– Истинно русский человек, – пробормотал Сиверов. – Сначала всю жизнь вкалывает, как ломовая лошадь, стремясь заработать побольше денег, обманывает, ловчит, даже кровь проливает, а как разбогатеет, вдруг начинает своего богатства стесняться. Совестно ему, видите ли, быть богаче других. Тут и начинается строительство монастырей, раздача милостыни миллионами и прочие вещи, которых европейцу не понять. Причем для того, чтобы замолить грехи, избирается, как правило, самый дикий из всех возможных способов.

– Да, скифы мы, да, азиаты мы, – проворчал Потапчук. – Тебе не надоело? Веками мы, русские, болтаем про то, какие мы особенные, ни на кого не похожие, наболтали уже с три короба, а что толку? Что там дальше было с этим крестом, Ирина Константиновна?

– Крест Демидов подарил монастырю, точнее, его настоятелю. В начале семидесятых годов девятнадцатого века монастырь был закрыт по распоряжению московского патриарха и при прямой поддержке императорского двора. Фактически его взяли штурмом, пролив при этом немало крови с обеих сторон. Настоятеля, насколько мне известно, лишили сана и сослали в пожизненную каторгу.
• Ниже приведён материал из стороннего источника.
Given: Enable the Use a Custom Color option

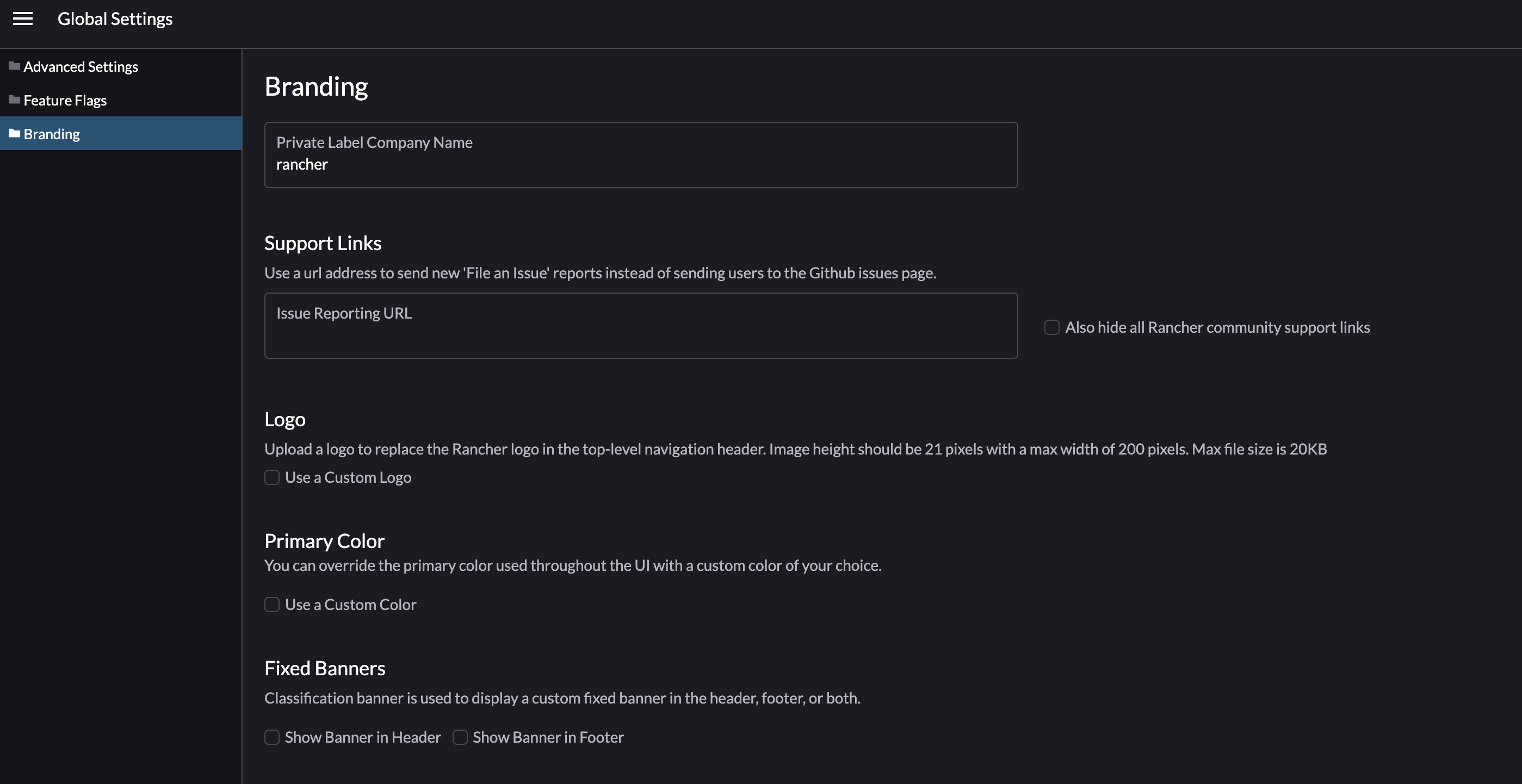Looking at the screenshot, I should (272, 605).

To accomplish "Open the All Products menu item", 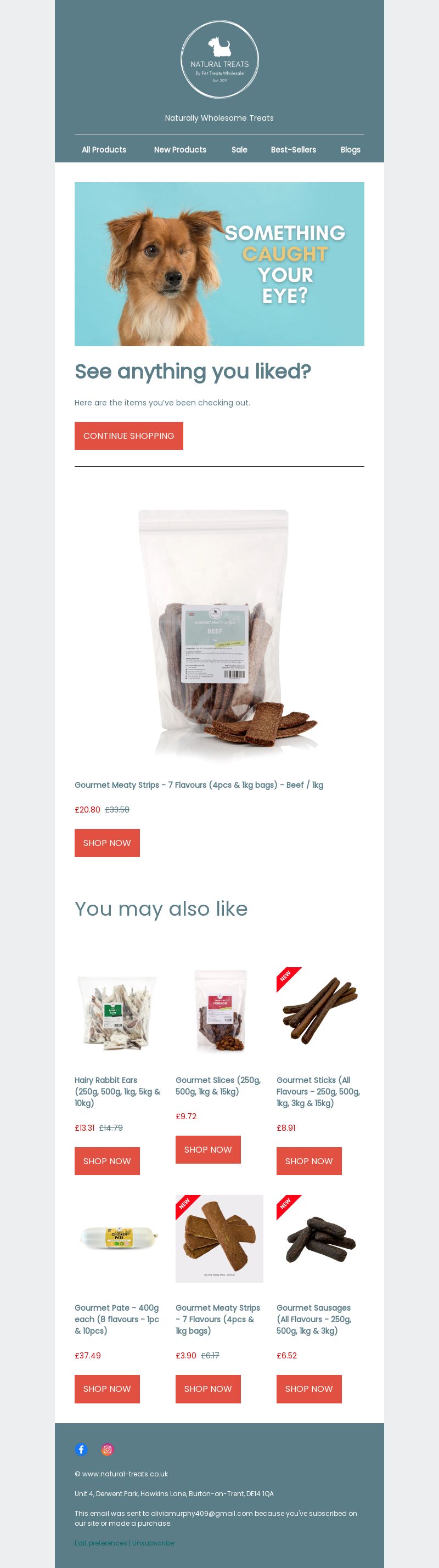I will pos(104,150).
– Ого, – с уважением сказал Сиверов. – Конец девятнадцатого века, просвещенная монархия, а действовали, как при Петре Алексеевиче. Даже, пожалуй, как при Иване Васильевиче. С чего бы это?

– Я не могу дать исчерпывающего ответа, – призналась Ирина. – Во-первых, это вопрос уже не искусствоведческий, а исторический, причем узкоспециальный. А во-вторых, источники описывают те события достаточно глухо и невнятно. Похоже, речь шла о какой-то ереси, зародившейся в стенах монастыря. Отец-настоятель, насколько я поняла, взялся читать окрестным обитателям откровенно разрушительные проповеди, одинаково неприятные как для официальной церкви, так и для царских чиновников.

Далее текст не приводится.